##### LISTED RECORDS #####

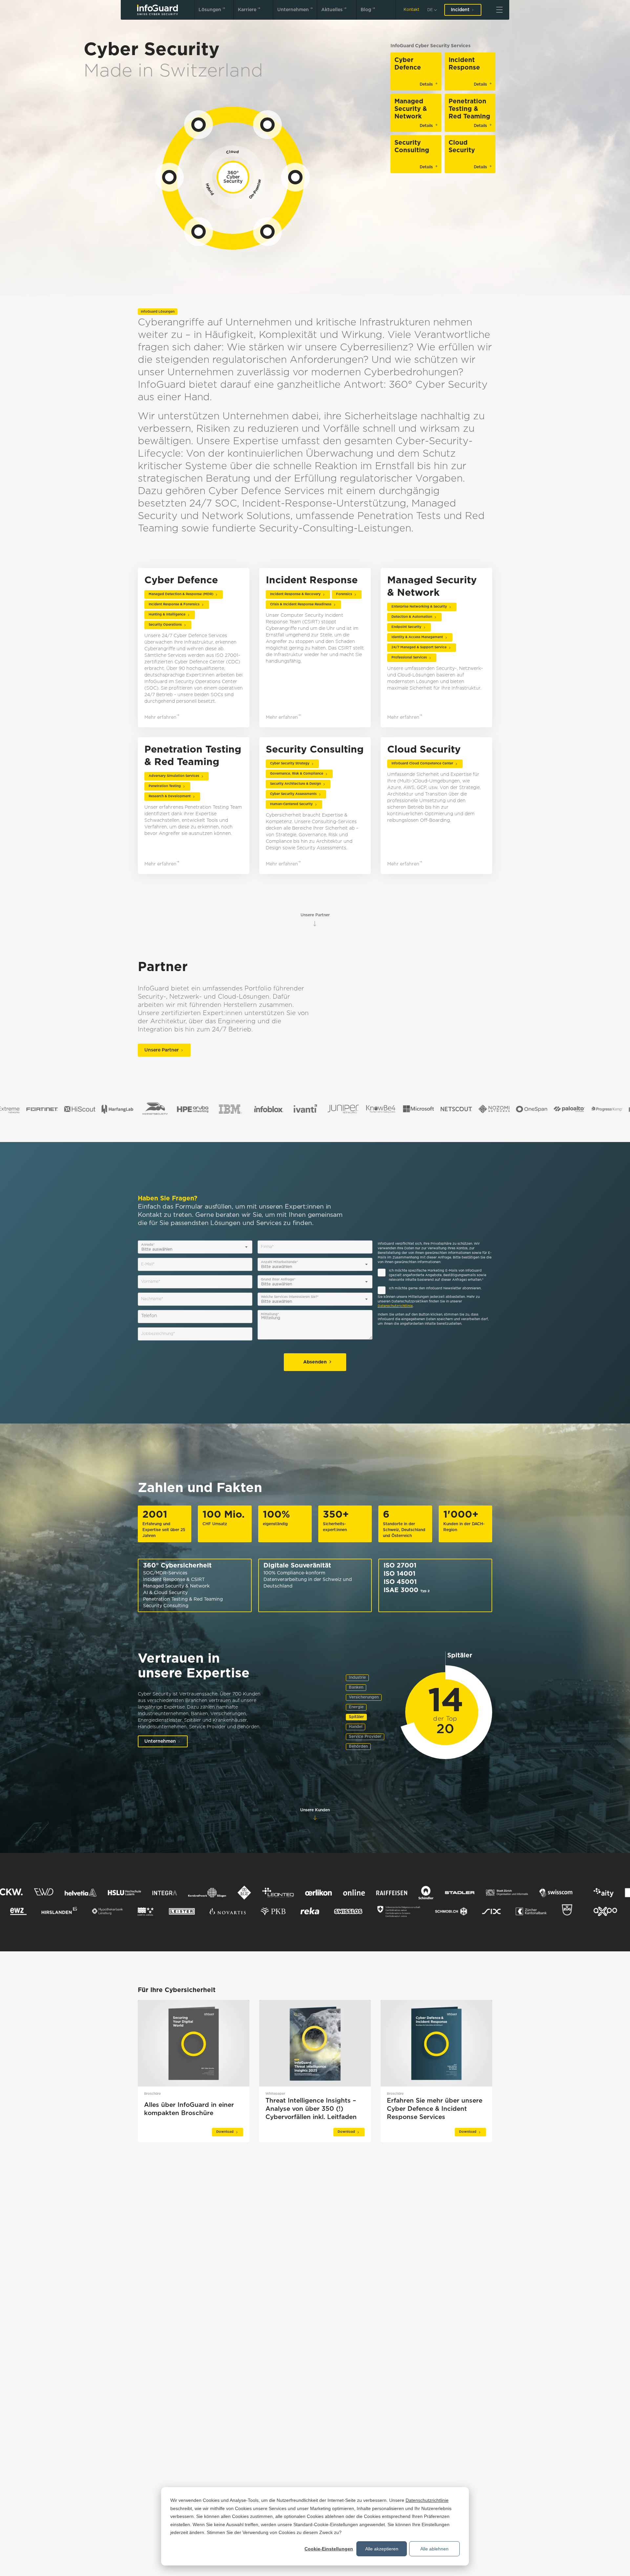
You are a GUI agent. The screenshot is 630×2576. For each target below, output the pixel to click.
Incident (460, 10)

#####
##### LISTED RECORDS #####

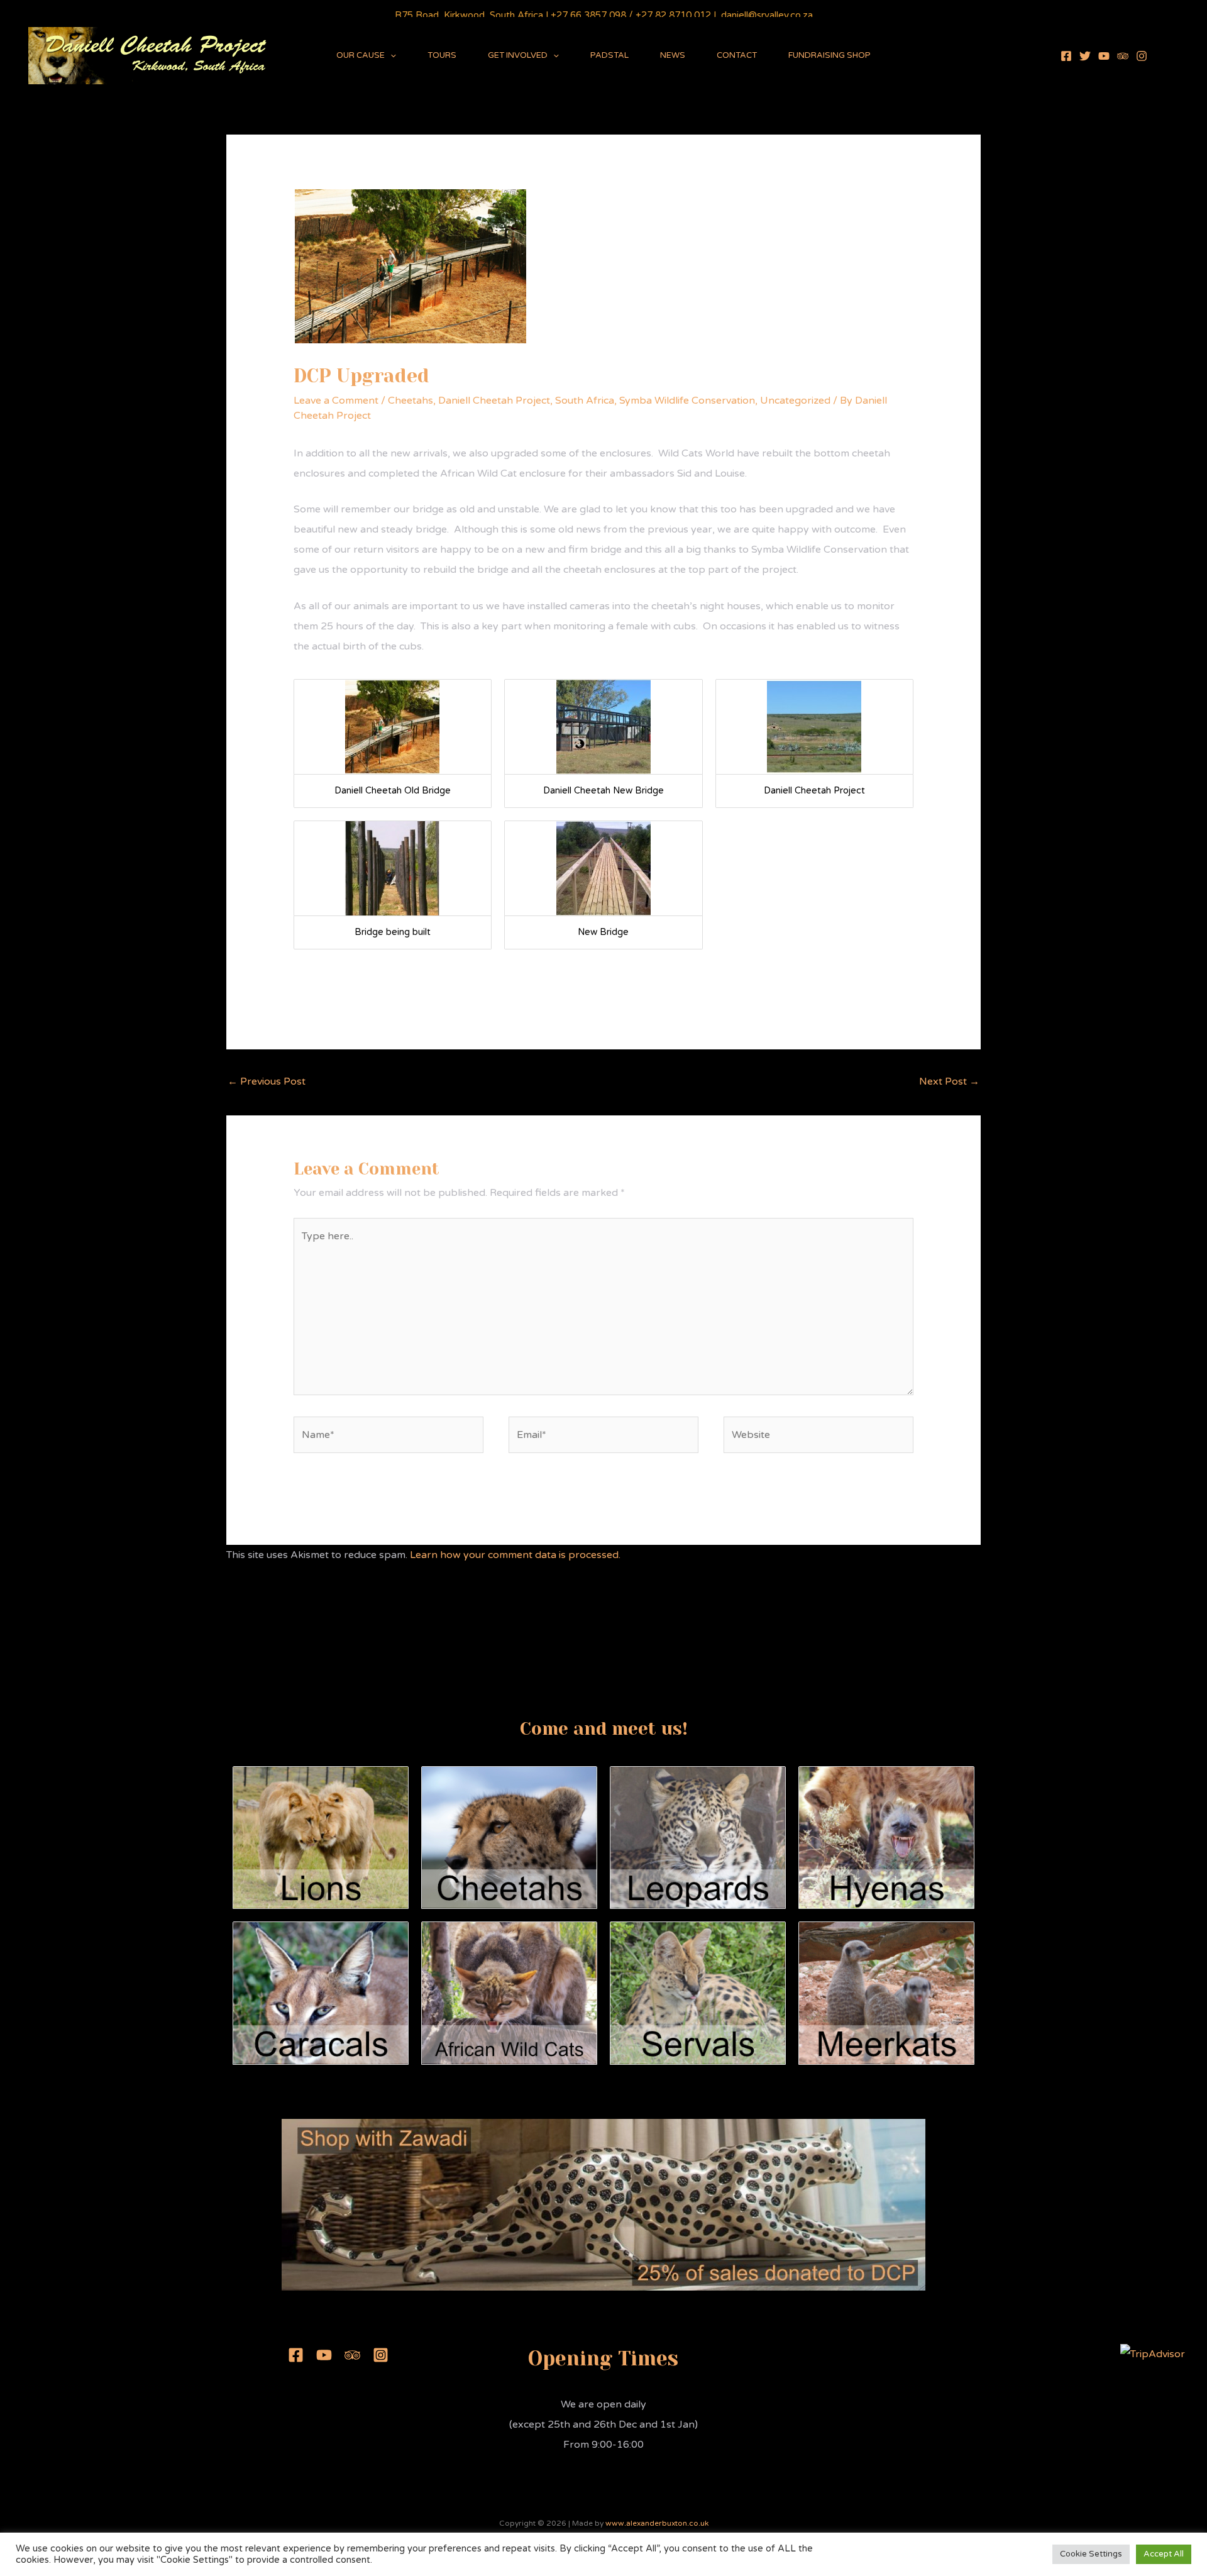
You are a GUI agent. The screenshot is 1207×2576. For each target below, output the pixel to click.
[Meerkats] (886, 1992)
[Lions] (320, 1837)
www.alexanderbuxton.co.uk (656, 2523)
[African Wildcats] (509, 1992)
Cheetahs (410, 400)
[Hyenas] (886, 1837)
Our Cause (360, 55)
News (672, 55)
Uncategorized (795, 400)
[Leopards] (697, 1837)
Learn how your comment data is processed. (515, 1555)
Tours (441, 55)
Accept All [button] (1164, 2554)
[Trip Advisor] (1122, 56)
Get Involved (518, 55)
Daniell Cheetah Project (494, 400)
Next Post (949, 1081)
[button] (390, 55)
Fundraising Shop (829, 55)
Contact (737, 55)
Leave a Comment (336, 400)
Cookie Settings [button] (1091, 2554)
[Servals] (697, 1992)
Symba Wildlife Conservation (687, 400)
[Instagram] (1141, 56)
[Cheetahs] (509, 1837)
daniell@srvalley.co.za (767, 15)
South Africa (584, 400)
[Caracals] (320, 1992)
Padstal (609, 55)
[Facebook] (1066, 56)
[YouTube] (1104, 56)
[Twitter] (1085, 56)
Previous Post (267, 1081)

#####
##### LISTED RECORDS #####

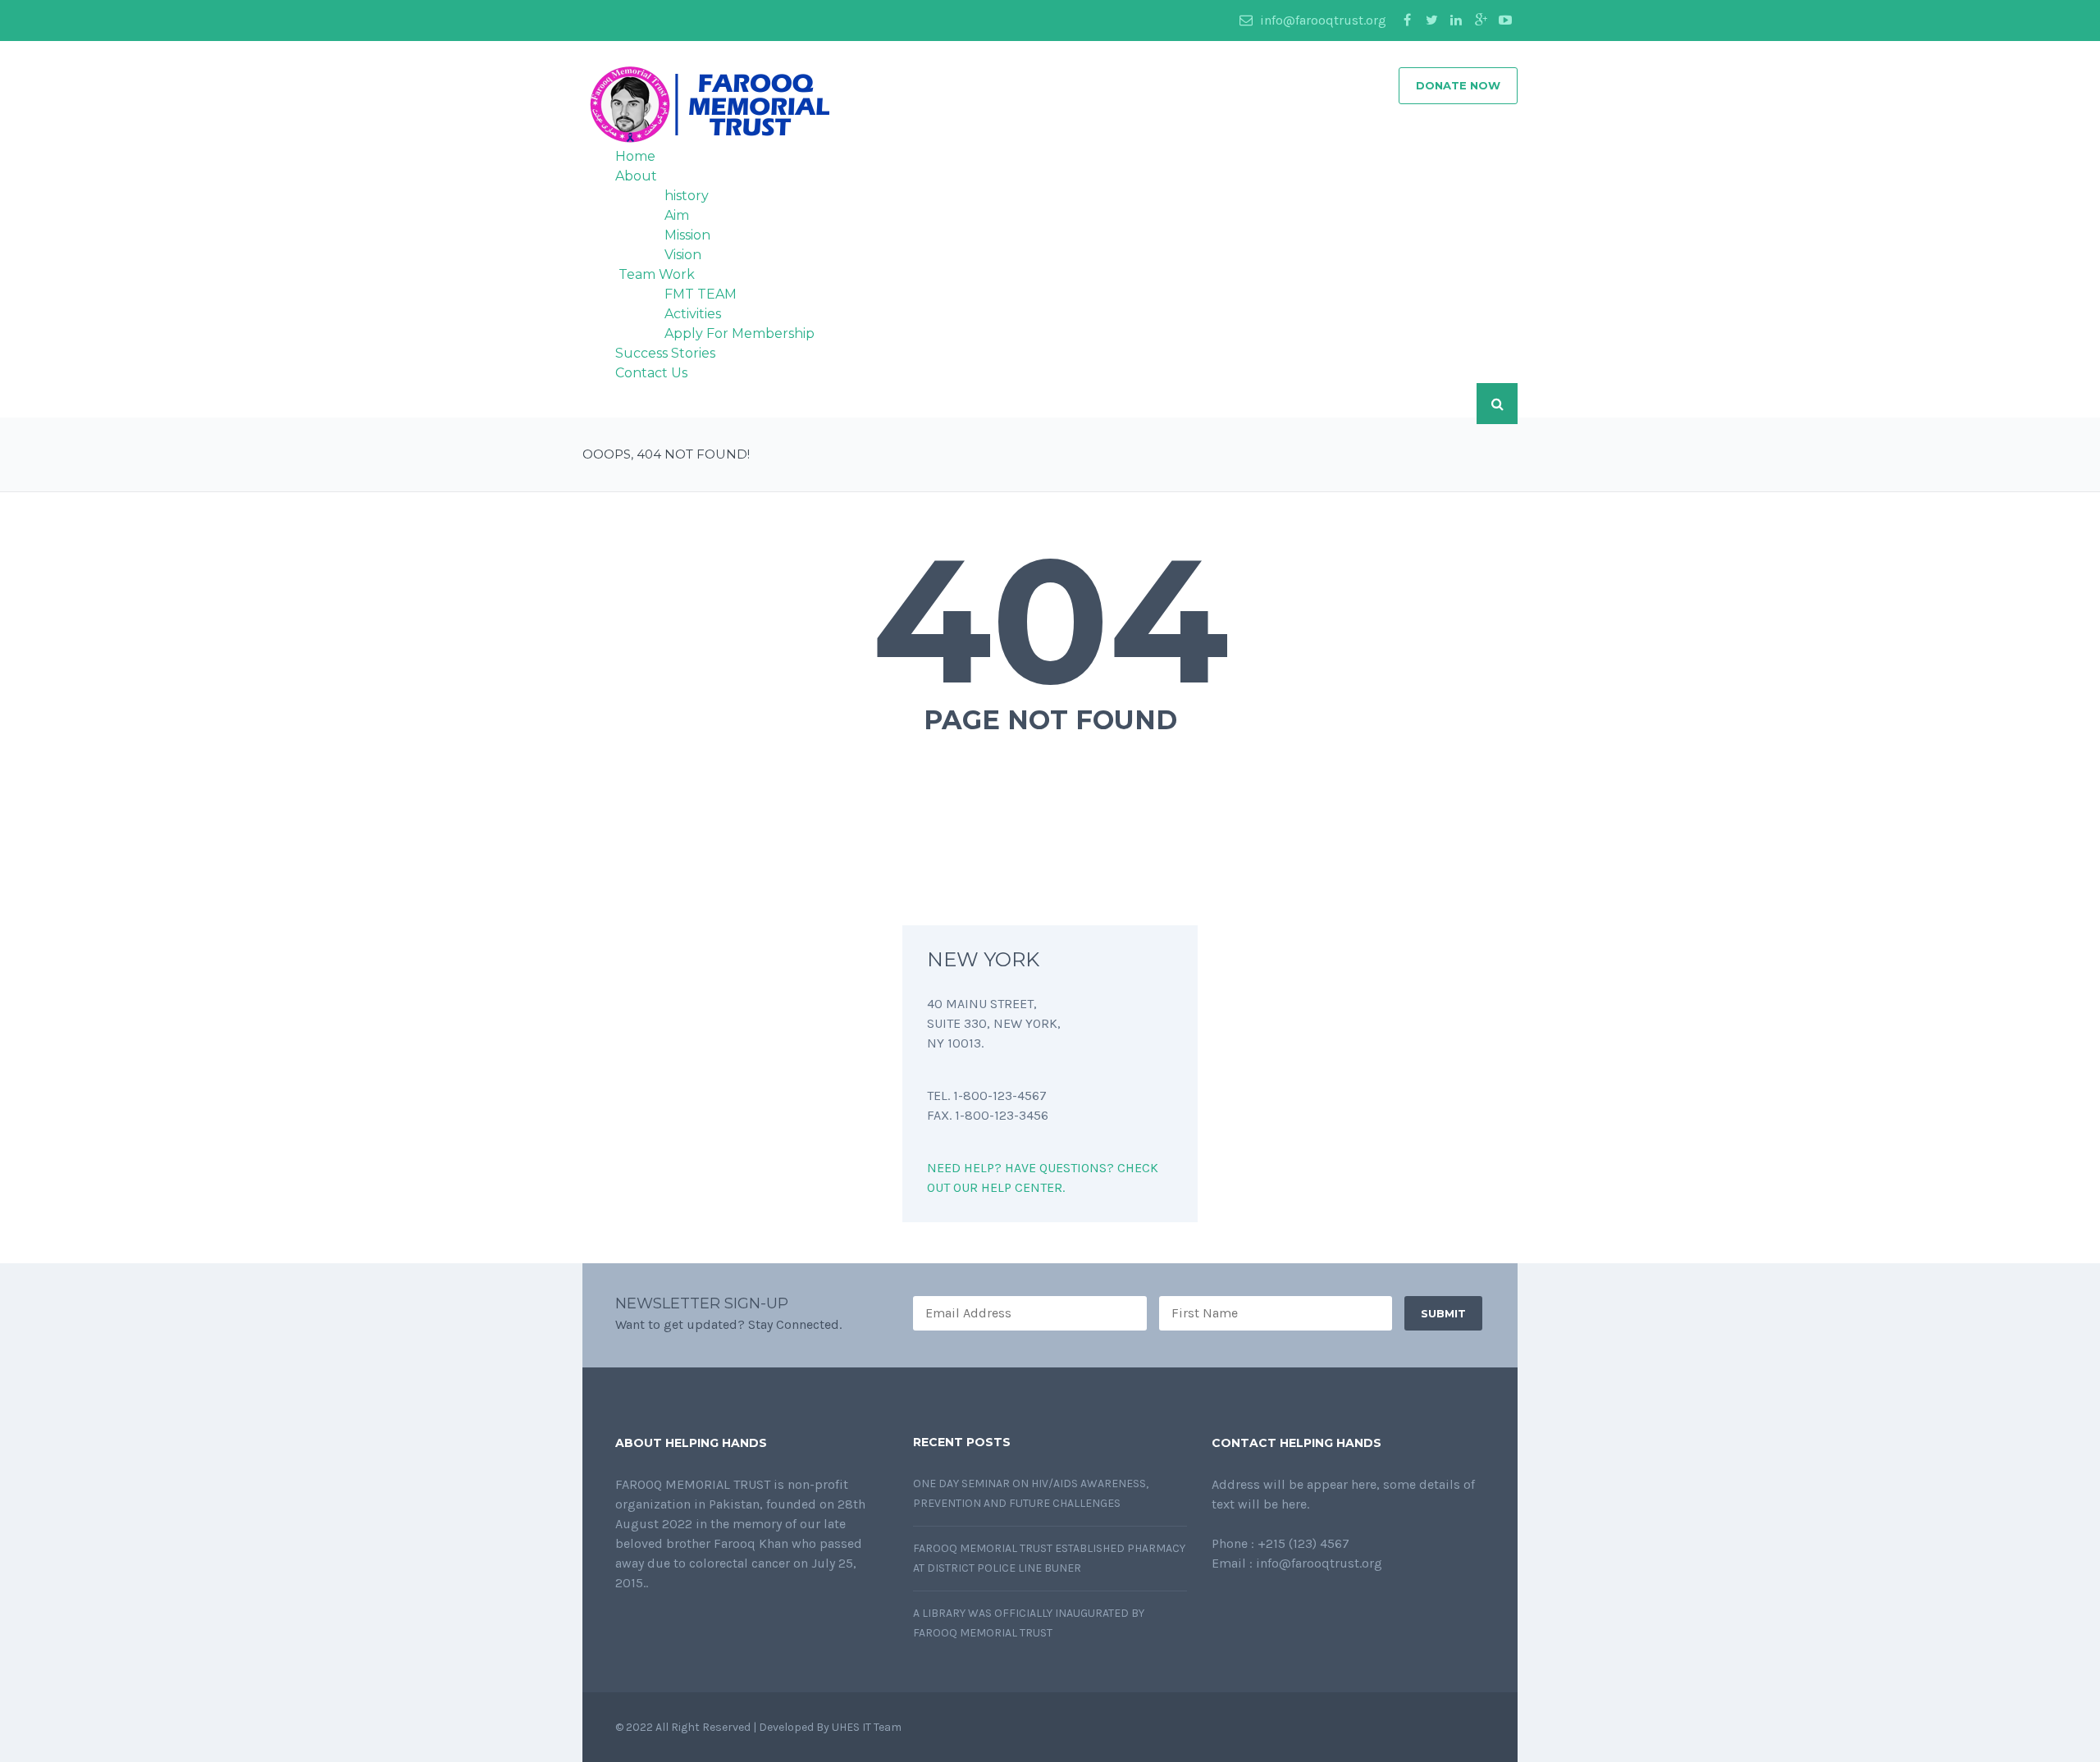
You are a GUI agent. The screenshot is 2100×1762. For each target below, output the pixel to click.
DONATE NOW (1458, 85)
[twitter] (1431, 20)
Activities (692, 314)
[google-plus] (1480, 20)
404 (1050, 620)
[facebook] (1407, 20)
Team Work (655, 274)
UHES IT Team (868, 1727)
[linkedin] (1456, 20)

#####

● **EXERCISE**
Of all the entries above, retype exactly the lines from the line with "Activities (692, 314)" to the line with "[linkedin] (1456, 20)", both included, and no others.

● **YOUR RESPONSE**
Activities (692, 314)
[google-plus] (1480, 20)
404 (1050, 620)
[facebook] (1407, 20)
Team Work (655, 274)
UHES IT Team (868, 1727)
[linkedin] (1456, 20)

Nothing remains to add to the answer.